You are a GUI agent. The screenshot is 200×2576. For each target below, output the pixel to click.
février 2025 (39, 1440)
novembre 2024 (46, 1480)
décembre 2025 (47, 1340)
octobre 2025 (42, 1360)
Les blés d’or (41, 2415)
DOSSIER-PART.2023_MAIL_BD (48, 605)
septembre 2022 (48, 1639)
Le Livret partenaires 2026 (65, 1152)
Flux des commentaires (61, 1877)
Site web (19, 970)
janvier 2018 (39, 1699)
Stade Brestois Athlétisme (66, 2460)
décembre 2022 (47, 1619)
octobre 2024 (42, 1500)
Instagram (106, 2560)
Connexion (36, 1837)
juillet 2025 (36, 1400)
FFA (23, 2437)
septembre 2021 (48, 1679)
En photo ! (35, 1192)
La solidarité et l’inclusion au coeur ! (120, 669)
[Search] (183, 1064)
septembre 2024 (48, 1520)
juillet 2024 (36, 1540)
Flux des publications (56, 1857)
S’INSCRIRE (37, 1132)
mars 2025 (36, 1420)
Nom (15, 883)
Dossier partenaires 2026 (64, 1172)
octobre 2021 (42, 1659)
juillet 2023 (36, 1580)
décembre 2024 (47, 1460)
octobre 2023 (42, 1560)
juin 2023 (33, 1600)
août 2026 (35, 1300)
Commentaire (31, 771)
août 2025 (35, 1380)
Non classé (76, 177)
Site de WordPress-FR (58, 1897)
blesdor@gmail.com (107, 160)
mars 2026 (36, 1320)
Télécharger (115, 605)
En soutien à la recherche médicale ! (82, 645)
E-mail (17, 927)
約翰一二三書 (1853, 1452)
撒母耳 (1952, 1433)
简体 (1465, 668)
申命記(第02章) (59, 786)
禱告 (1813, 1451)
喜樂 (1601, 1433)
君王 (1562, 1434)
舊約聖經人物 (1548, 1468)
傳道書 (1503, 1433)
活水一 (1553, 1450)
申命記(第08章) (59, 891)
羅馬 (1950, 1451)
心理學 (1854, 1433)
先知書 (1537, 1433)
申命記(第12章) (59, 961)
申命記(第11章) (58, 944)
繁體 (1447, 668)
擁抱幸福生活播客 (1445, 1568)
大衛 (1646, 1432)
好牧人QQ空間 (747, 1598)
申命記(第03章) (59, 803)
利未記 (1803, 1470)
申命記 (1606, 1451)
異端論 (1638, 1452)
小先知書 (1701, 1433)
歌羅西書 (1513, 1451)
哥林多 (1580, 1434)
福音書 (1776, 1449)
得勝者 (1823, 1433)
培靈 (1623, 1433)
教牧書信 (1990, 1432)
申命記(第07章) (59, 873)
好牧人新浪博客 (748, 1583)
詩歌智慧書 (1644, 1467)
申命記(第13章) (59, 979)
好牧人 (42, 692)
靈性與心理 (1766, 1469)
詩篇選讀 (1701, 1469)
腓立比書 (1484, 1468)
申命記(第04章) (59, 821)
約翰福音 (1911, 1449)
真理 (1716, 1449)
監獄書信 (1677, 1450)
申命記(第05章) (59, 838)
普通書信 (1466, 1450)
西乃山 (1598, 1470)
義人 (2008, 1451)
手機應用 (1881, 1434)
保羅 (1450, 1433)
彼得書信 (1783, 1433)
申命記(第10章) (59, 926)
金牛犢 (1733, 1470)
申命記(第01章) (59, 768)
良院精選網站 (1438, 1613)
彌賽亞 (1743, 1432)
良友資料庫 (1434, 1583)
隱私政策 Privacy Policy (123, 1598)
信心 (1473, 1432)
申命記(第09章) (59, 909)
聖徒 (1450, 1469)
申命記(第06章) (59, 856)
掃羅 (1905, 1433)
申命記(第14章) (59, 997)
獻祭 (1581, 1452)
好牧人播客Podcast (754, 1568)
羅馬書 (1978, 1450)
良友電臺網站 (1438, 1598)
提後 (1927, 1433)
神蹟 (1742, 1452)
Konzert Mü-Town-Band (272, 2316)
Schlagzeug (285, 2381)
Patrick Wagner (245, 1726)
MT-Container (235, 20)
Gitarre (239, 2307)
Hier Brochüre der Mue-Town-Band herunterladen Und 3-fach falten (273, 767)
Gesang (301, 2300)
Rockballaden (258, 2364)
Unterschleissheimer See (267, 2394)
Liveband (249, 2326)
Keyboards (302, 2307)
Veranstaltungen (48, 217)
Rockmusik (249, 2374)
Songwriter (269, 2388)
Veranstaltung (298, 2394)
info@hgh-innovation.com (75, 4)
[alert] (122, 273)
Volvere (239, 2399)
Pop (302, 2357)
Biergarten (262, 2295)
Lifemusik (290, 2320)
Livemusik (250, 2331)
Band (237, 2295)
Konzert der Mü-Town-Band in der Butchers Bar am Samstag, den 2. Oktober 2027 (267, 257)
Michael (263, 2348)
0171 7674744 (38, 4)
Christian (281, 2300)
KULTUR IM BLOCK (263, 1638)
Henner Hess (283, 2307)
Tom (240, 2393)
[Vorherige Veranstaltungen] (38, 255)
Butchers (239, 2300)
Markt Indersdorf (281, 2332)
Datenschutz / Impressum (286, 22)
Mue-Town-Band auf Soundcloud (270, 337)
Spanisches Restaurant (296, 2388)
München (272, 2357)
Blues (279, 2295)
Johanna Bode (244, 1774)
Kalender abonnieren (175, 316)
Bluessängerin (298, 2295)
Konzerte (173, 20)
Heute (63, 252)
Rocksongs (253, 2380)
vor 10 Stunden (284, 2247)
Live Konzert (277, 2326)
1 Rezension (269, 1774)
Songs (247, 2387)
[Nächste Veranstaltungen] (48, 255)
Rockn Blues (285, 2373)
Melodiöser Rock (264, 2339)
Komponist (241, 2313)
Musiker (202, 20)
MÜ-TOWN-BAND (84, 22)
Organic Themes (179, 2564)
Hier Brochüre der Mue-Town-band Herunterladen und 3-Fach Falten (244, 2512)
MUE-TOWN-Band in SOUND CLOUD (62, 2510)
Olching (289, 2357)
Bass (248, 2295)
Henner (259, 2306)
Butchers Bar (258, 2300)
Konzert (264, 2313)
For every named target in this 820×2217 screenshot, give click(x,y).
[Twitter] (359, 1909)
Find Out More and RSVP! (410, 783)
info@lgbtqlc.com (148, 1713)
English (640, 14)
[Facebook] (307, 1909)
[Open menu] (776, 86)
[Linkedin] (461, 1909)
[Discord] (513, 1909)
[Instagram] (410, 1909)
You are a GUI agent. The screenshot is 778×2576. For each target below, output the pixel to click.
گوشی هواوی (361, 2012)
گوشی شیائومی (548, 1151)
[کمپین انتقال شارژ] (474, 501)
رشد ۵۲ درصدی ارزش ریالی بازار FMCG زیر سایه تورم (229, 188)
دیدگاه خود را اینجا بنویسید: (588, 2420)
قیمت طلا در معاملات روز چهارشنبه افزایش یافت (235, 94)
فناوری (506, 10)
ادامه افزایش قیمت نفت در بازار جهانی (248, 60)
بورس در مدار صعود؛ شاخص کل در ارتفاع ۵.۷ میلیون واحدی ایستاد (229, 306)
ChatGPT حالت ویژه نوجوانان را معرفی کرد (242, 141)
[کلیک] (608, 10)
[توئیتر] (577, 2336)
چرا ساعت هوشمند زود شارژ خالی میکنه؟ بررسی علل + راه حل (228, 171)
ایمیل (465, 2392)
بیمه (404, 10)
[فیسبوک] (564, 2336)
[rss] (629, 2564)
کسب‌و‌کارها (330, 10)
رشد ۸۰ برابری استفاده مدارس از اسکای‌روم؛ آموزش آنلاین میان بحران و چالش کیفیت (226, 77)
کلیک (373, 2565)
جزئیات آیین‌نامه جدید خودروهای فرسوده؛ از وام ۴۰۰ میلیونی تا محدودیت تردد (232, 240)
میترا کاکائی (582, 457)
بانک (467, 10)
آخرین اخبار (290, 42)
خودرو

§

→ To do:
The output should match the records above exactly, line for line.

→ Your solution:
You are a GUI agent. The screenshot is 200×2576. For each target below, output the pixel to click.
février 2025 (39, 1440)
novembre 2024 (46, 1480)
décembre 2025 (47, 1340)
octobre 2025 (42, 1360)
Les blés d’or (41, 2415)
DOSSIER-PART.2023_MAIL_BD (48, 605)
septembre 2022 (48, 1639)
Le Livret partenaires 2026 (65, 1152)
Flux des commentaires (61, 1877)
Site web (19, 970)
janvier 2018 (39, 1699)
Stade Brestois Athlétisme (66, 2460)
décembre 2022 (47, 1619)
octobre 2024 (42, 1500)
Instagram (106, 2560)
Connexion (36, 1837)
juillet 2025 (36, 1400)
FFA (23, 2437)
septembre 2021 (48, 1679)
En photo ! (35, 1192)
La solidarité et l’inclusion au coeur ! (120, 669)
[Search] (183, 1064)
septembre 2024 (48, 1520)
juillet 2024 (36, 1540)
Flux des publications (56, 1857)
S’INSCRIRE (37, 1132)
mars 2025 (36, 1420)
Nom (15, 883)
Dossier partenaires 2026 (64, 1172)
octobre 2021 (42, 1659)
juillet 2023 (36, 1580)
décembre 2024 (47, 1460)
octobre 2023 (42, 1560)
juin 2023 (33, 1600)
août 2026 (35, 1300)
Commentaire (31, 771)
août 2025 (35, 1380)
Non classé (76, 177)
Site de WordPress-FR (58, 1897)
blesdor@gmail.com (107, 160)
mars 2026 (36, 1320)
Télécharger (115, 605)
En soutien à la recherche médicale ! (82, 645)
E-mail (17, 927)
約翰一二三書 (1853, 1452)
撒母耳 (1952, 1433)
简体 (1465, 668)
申命記(第02章) (59, 786)
禱告 (1813, 1451)
喜樂 (1601, 1433)
君王 (1562, 1434)
舊約聖經人物 (1548, 1468)
傳道書 (1503, 1433)
活水一 (1553, 1450)
申命記(第08章) (59, 891)
羅馬 (1950, 1451)
心理學 (1854, 1433)
先知書 (1537, 1433)
申命記(第12章) (59, 961)
申命記(第11章) (58, 944)
繁體 (1447, 668)
擁抱幸福生活播客 (1445, 1568)
大衛 (1646, 1432)
好牧人QQ空間 (747, 1598)
申命記(第03章) (59, 803)
利未記 (1803, 1470)
申命記 (1606, 1451)
異端論 (1638, 1452)
小先知書 (1701, 1433)
歌羅西書 (1513, 1451)
哥林多 (1580, 1434)
福音書 (1776, 1449)
得勝者 (1823, 1433)
培靈 (1623, 1433)
教牧書信 (1990, 1432)
申命記(第07章) (59, 873)
好牧人新浪博客 (748, 1583)
詩歌智慧書 (1644, 1467)
申命記(第13章) (59, 979)
好牧人 (42, 692)
靈性與心理 (1766, 1469)
詩篇選讀 (1701, 1469)
腓立比書 (1484, 1468)
申命記(第04章) (59, 821)
約翰福音 (1911, 1449)
真理 (1716, 1449)
監獄書信 (1677, 1450)
申命記(第05章) (59, 838)
普通書信 (1466, 1450)
西乃山 (1598, 1470)
義人 (2008, 1451)
手機應用 (1881, 1434)
保羅 (1450, 1433)
彼得書信 (1783, 1433)
申命記(第10章) (59, 926)
金牛犢 (1733, 1470)
申命記(第01章) (59, 768)
良院精選網站 (1438, 1613)
彌賽亞 (1743, 1432)
良友資料庫 (1434, 1583)
隱私政策 Privacy Policy (123, 1598)
信心 (1473, 1432)
申命記(第09章) (59, 909)
聖徒 (1450, 1469)
申命記(第06章) (59, 856)
掃羅 (1905, 1433)
申命記(第14章) (59, 997)
獻祭 (1581, 1452)
好牧人播客Podcast (754, 1568)
羅馬書 (1978, 1450)
良友電臺網站 (1438, 1598)
提後 (1927, 1433)
神蹟 (1742, 1452)
Konzert Mü-Town-Band (272, 2316)
Schlagzeug (285, 2381)
Patrick Wagner (245, 1726)
MT-Container (235, 20)
Gitarre (239, 2307)
Hier Brochüre der Mue-Town-Band herunterladen Und 3-fach falten (273, 767)
Gesang (301, 2300)
Rockballaden (258, 2364)
Unterschleissheimer See (267, 2394)
Liveband (249, 2326)
Keyboards (302, 2307)
Veranstaltungen (48, 217)
Rockmusik (249, 2374)
Songwriter (269, 2388)
Veranstaltung (298, 2394)
info@hgh-innovation.com (75, 4)
[alert] (122, 273)
Volvere (239, 2399)
Pop (302, 2357)
Biergarten (262, 2295)
Lifemusik (290, 2320)
Livemusik (250, 2331)
Band (237, 2295)
Konzert der Mü-Town-Band in der Butchers Bar am Samstag, den 2. Oktober 2027 (267, 257)
Michael (263, 2348)
0171 7674744 (38, 4)
Christian (281, 2300)
KULTUR IM BLOCK (263, 1638)
Henner Hess (283, 2307)
Tom (240, 2393)
[Vorherige Veranstaltungen] (38, 255)
Butchers (239, 2300)
Markt Indersdorf (281, 2332)
Datenschutz / Impressum (286, 22)
Mue-Town-Band auf Soundcloud (270, 337)
Spanisches Restaurant (296, 2388)
München (272, 2357)
Blues (279, 2295)
Johanna Bode (244, 1774)
Kalender abonnieren (175, 316)
Bluessängerin (298, 2295)
Konzerte (173, 20)
Heute (63, 252)
Rocksongs (253, 2380)
vor 10 Stunden (284, 2247)
Live Konzert (277, 2326)
1 Rezension (269, 1774)
Songs (247, 2387)
[Nächste Veranstaltungen] (48, 255)
Rockn Blues (285, 2373)
Melodiöser Rock (264, 2339)
Komponist (241, 2313)
Musiker (202, 20)
MÜ-TOWN-BAND (84, 22)
Organic Themes (179, 2564)
Hier Brochüre der Mue-Town-band Herunterladen und 3-Fach Falten (244, 2512)
MUE-TOWN-Band in SOUND CLOUD (62, 2510)
Olching (289, 2357)
Bass (248, 2295)
Henner (259, 2306)
Butchers Bar (258, 2300)
Konzert (264, 2313)
For every named target in this 820×2217 screenshot, give click(x,y).
[Twitter] (359, 1909)
Find Out More and RSVP! (410, 783)
info@lgbtqlc.com (148, 1713)
English (640, 14)
[Facebook] (307, 1909)
[Open menu] (776, 86)
[Linkedin] (461, 1909)
[Discord] (513, 1909)
[Instagram] (410, 1909)
You are a GUI agent. The screenshot is 778×2576. For each target below, output the pixel to click.
گوشی هواوی (361, 2012)
گوشی شیائومی (548, 1151)
[کمپین انتقال شارژ] (474, 501)
رشد ۵۲ درصدی ارزش ریالی بازار FMCG زیر سایه تورم (229, 188)
دیدگاه خود را اینجا بنویسید: (588, 2420)
قیمت طلا در معاملات روز چهارشنبه افزایش یافت (235, 94)
فناوری (506, 10)
ادامه افزایش قیمت نفت در بازار جهانی (248, 60)
بورس در مدار صعود؛ شاخص کل در ارتفاع ۵.۷ میلیون واحدی ایستاد (229, 306)
ChatGPT حالت ویژه نوجوانان را معرفی کرد (242, 141)
[کلیک] (608, 10)
[توئیتر] (577, 2336)
چرا ساعت هوشمند زود شارژ خالی میکنه؟ بررسی علل + راه حل (228, 171)
ایمیل (465, 2392)
بیمه (404, 10)
[فیسبوک] (564, 2336)
[rss] (629, 2564)
کسب‌و‌کارها (330, 10)
رشد ۸۰ برابری استفاده مدارس از اسکای‌روم؛ آموزش آنلاین میان بحران و چالش کیفیت (226, 77)
کلیک (373, 2565)
جزئیات آیین‌نامه جدید خودروهای فرسوده؛ از وام ۴۰۰ میلیونی تا محدودیت تردد (232, 240)
میترا کاکائی (582, 457)
بانک (467, 10)
آخرین اخبار (290, 42)
خودرو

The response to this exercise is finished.